(GIVEN DATA Opens)

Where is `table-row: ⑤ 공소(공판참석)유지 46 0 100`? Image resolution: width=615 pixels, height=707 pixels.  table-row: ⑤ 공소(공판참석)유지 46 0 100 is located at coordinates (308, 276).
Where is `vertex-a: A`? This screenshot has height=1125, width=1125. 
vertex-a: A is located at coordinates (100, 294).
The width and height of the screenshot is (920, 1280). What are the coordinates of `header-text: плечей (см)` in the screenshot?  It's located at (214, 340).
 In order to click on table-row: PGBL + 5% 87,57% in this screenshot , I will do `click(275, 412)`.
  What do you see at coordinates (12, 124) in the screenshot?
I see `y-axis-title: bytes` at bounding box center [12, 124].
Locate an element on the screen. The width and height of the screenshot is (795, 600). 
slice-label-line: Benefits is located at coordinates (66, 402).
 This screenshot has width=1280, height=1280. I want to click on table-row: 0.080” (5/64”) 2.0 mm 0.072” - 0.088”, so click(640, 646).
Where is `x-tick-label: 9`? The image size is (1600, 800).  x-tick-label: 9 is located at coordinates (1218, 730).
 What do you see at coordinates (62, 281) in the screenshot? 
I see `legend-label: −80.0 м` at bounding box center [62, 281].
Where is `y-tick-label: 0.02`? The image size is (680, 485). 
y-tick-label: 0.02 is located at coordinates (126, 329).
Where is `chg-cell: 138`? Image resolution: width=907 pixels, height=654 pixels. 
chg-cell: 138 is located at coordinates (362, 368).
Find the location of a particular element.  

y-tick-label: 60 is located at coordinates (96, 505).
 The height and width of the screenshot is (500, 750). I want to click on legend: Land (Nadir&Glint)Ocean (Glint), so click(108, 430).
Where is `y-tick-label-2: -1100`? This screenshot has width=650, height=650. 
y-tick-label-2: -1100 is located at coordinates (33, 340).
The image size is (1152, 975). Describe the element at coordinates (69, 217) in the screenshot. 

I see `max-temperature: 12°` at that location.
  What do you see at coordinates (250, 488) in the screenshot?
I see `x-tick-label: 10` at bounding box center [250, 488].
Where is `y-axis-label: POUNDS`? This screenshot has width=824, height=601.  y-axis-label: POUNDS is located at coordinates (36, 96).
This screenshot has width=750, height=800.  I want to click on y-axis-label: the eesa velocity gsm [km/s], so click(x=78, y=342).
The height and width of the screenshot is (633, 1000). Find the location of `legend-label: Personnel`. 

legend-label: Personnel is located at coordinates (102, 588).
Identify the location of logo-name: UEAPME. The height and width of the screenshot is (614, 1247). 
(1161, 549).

(GIVEN DATA Closes)

*TASK GOAL:*
Quote all of the entries above word for word, from the first to the last.

*WRITTEN REPLY:*
Where is `table-row: ⑤ 공소(공판참석)유지 46 0 100`? Image resolution: width=615 pixels, height=707 pixels.  table-row: ⑤ 공소(공판참석)유지 46 0 100 is located at coordinates (308, 276).
Where is `vertex-a: A`? This screenshot has height=1125, width=1125. 
vertex-a: A is located at coordinates (100, 294).
The width and height of the screenshot is (920, 1280). What are the coordinates of `header-text: плечей (см)` in the screenshot?  It's located at (214, 340).
 In order to click on table-row: PGBL + 5% 87,57% in this screenshot , I will do `click(275, 412)`.
  What do you see at coordinates (12, 124) in the screenshot?
I see `y-axis-title: bytes` at bounding box center [12, 124].
Locate an element on the screen. The width and height of the screenshot is (795, 600). 
slice-label-line: Benefits is located at coordinates (66, 402).
 This screenshot has width=1280, height=1280. I want to click on table-row: 0.080” (5/64”) 2.0 mm 0.072” - 0.088”, so click(640, 646).
Where is `x-tick-label: 9`? The image size is (1600, 800).  x-tick-label: 9 is located at coordinates (1218, 730).
 What do you see at coordinates (62, 281) in the screenshot? 
I see `legend-label: −80.0 м` at bounding box center [62, 281].
Where is `y-tick-label: 0.02`? The image size is (680, 485). 
y-tick-label: 0.02 is located at coordinates (126, 329).
Where is `chg-cell: 138`? Image resolution: width=907 pixels, height=654 pixels. 
chg-cell: 138 is located at coordinates (362, 368).
Find the location of a particular element.  

y-tick-label: 60 is located at coordinates (96, 505).
 The height and width of the screenshot is (500, 750). I want to click on legend: Land (Nadir&Glint)Ocean (Glint), so click(108, 430).
Where is `y-tick-label-2: -1100`? This screenshot has width=650, height=650. 
y-tick-label-2: -1100 is located at coordinates (33, 340).
The image size is (1152, 975). Describe the element at coordinates (69, 217) in the screenshot. 

I see `max-temperature: 12°` at that location.
  What do you see at coordinates (250, 488) in the screenshot?
I see `x-tick-label: 10` at bounding box center [250, 488].
Where is `y-axis-label: POUNDS`? This screenshot has width=824, height=601.  y-axis-label: POUNDS is located at coordinates (36, 96).
This screenshot has width=750, height=800.  I want to click on y-axis-label: the eesa velocity gsm [km/s], so click(x=78, y=342).
The height and width of the screenshot is (633, 1000). Find the location of `legend-label: Personnel`. 

legend-label: Personnel is located at coordinates (102, 588).
Identify the location of logo-name: UEAPME. The height and width of the screenshot is (614, 1247). 
(1161, 549).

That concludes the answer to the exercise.